P.S. - Should this thread be in dspace-devel instead of tech perhaps, or did
you want to inform a broader audience?
--
sands fish
Senior Software Engineer
MIT Libraries
Technology Research & Development
sa...@mit.edu<mailto:sa...@mit.edu>
E25-131
On Oct 4, 2010, at 7:55 PM, Graham Triggs wrote:
Hello all,
So, we've been debating the performance / resource usage of DSpace 1.6. This
has just happened to coincide with work that I needed to do to qualify DSpace
1.6 (and/or 1.7) for our own use. So, for the past week or so, I've been
hammering away at profiling DSpace. This isn't a comprehensive analysis of the
entire codebase, but focusing on the serious issue of stability and resource
leakage.
This immediately led to finding two issues with the dspace-services code and
it's dependencies:
1) The resources in the FinalizableReferenceQueue were leaking (this was noted
before in a Tomcat stack trace posted here) - this could have been avoided if a
newer version of reflectutils had been used, along with the LifeCycleManager it
contains
2) A ThreadLocal in the CachingServiceImpl was also leaking - the service did
attempt to clean up in the shutdown, but it would only ever have been able to
clear up the resources of the thread executing the shutdown, not all the other
threads that would have processed requests.
Investigating the second issue, it turned out that this was being used to keep
track of Request scope caches - as well as potentially leaking resources
(across requests), this highlighted a problem in the service contract, and a
dangerous coupling between the implementation of the services.
The Caching service was written to return a Request scoped cache without any
valid Request to bind it to - this was explicitly used in the listeners /
filters to acquire a cache and assign request objects into it before the
request service was called to 'start' a request and bind to the scoped cache.
There were also tests that expected this behaviour. Whilst the request service
will clear a request scoped cache if it's been bound to it, you can't guarantee
that the cache gets bound to a request.
Worse though, the Request service was depending on the Caching service tracking
request scoped caches against the current thread in order to be able to track
the current request. So, the one responsibility that the request service should
have, it was passing on and hoping that another service might do the job for it
without it being explicitly clear in the contract.
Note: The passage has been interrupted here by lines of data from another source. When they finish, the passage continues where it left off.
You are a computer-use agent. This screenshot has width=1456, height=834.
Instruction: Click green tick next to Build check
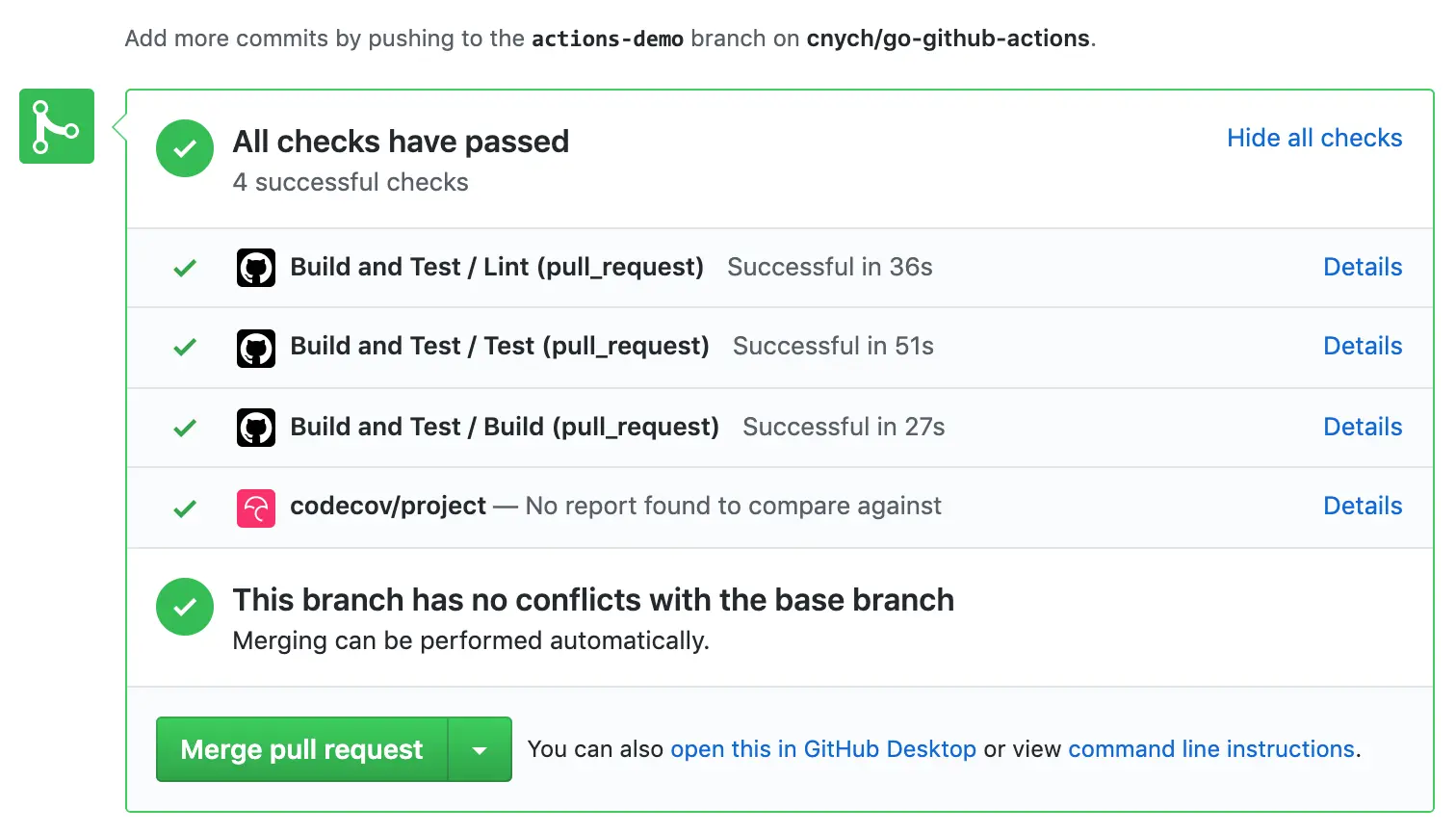tap(185, 428)

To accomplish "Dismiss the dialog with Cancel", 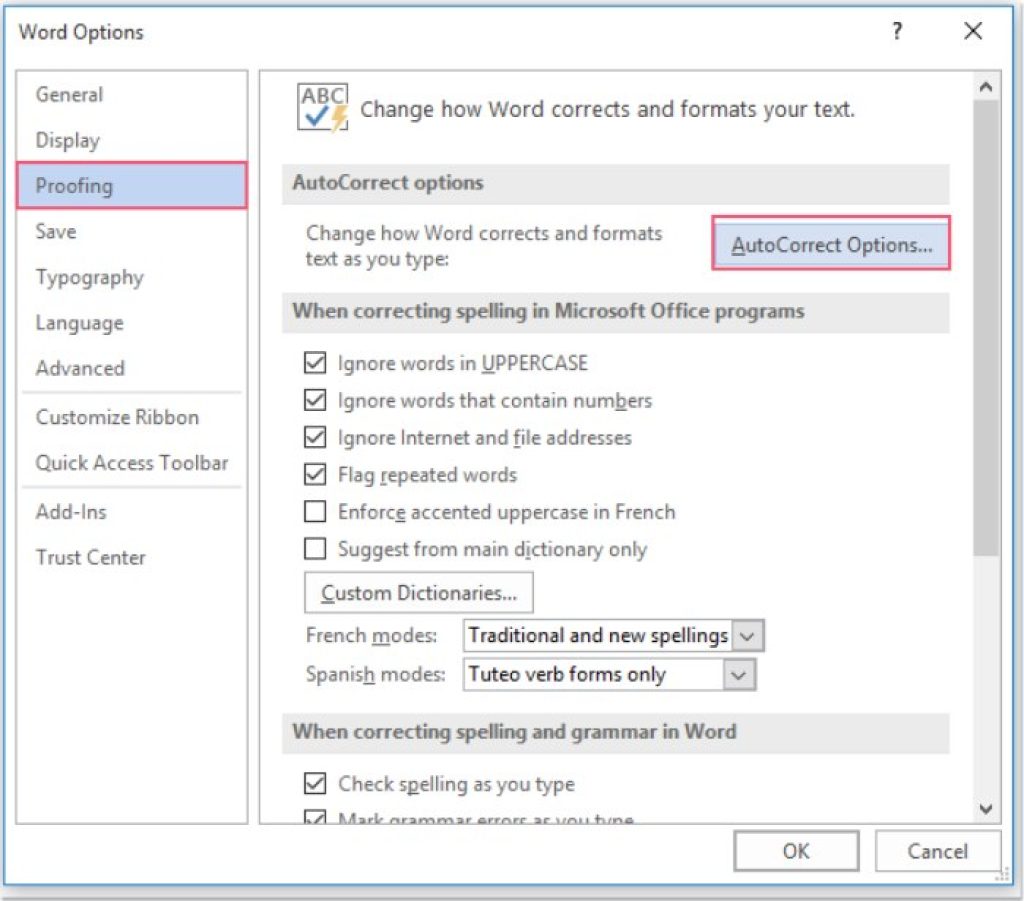I will [x=937, y=851].
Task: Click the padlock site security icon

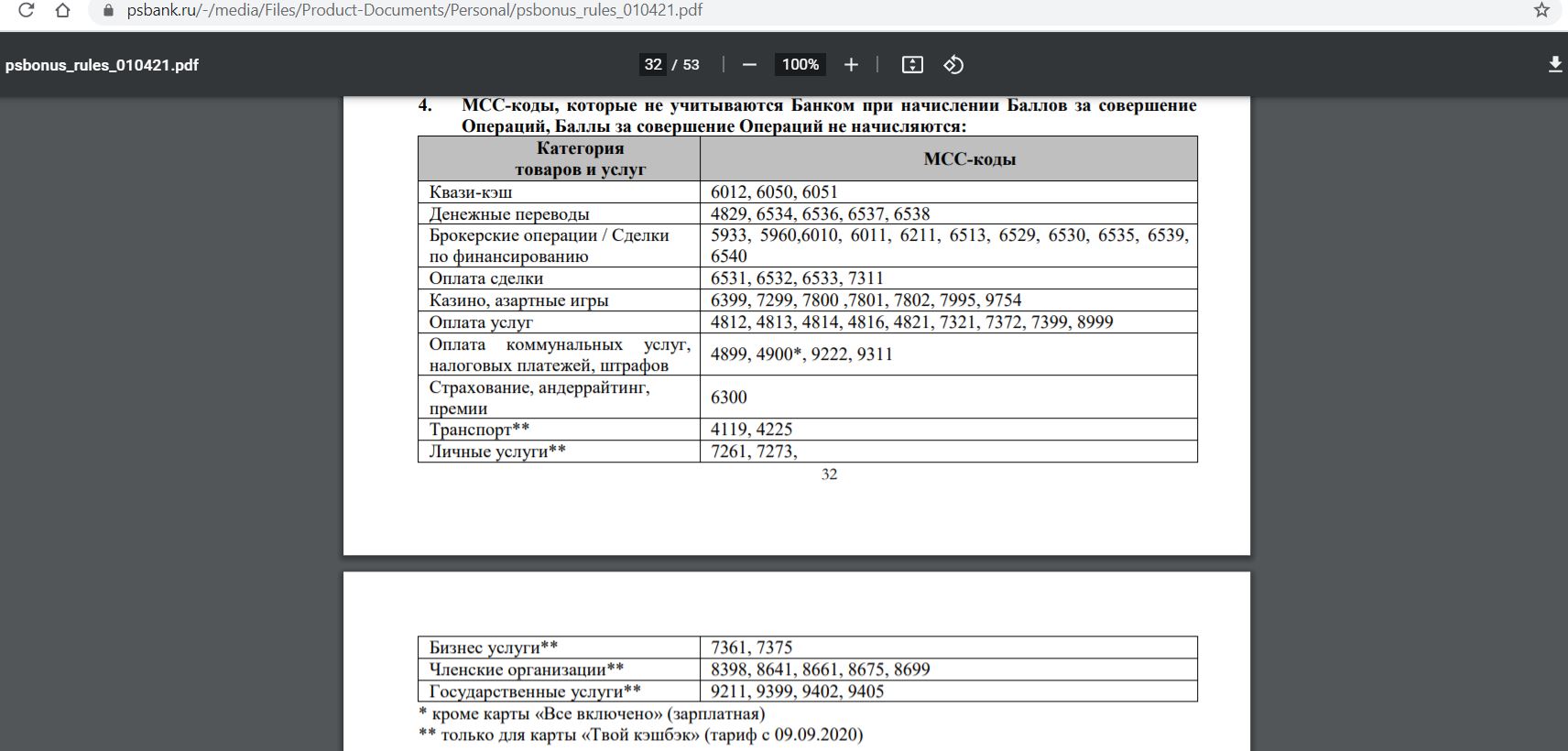Action: pos(109,11)
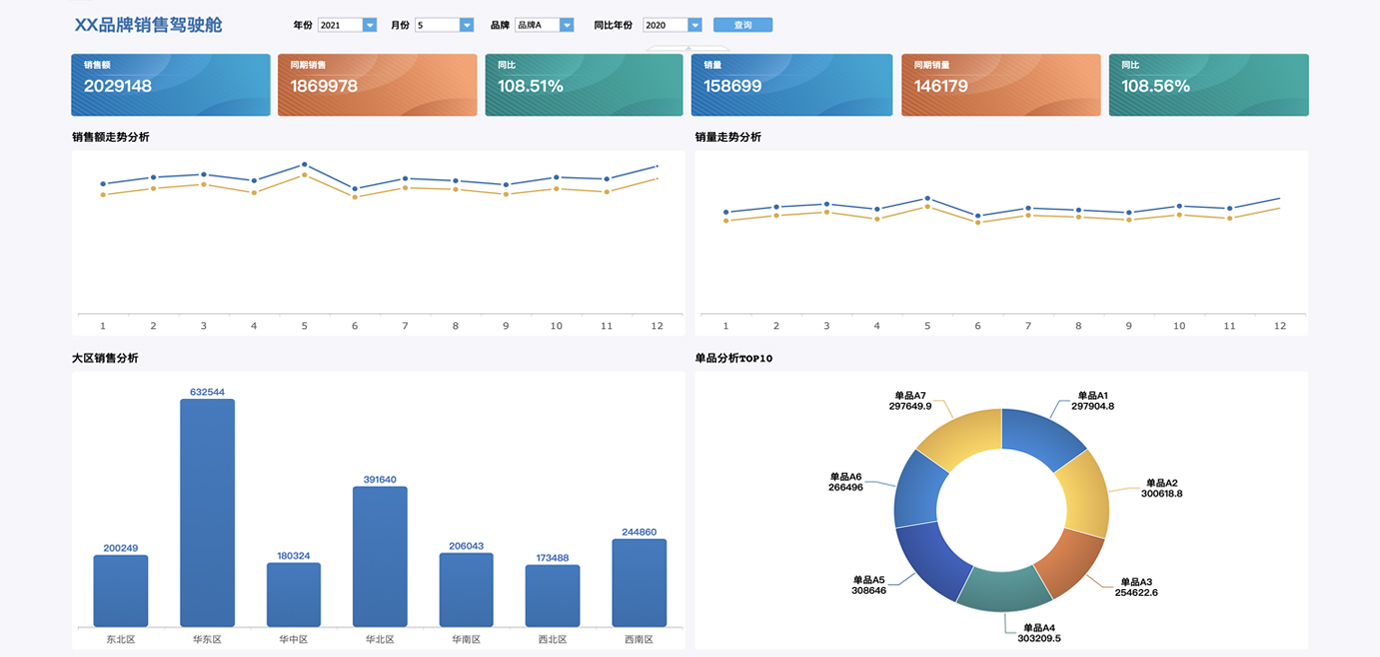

If that wasn't bad enough, getCache doesn't actually properly respect the
CacheScope when trying to retrieve a particular cache (it could retrieve a
non-Request scoped cache if one of the same name had already been created,
regardless of the scope parameter). The Caching service also registered an
MBean that was never removed. And, to wrap up my examination of the Caching
service, it didn't close an InputStream that it opened.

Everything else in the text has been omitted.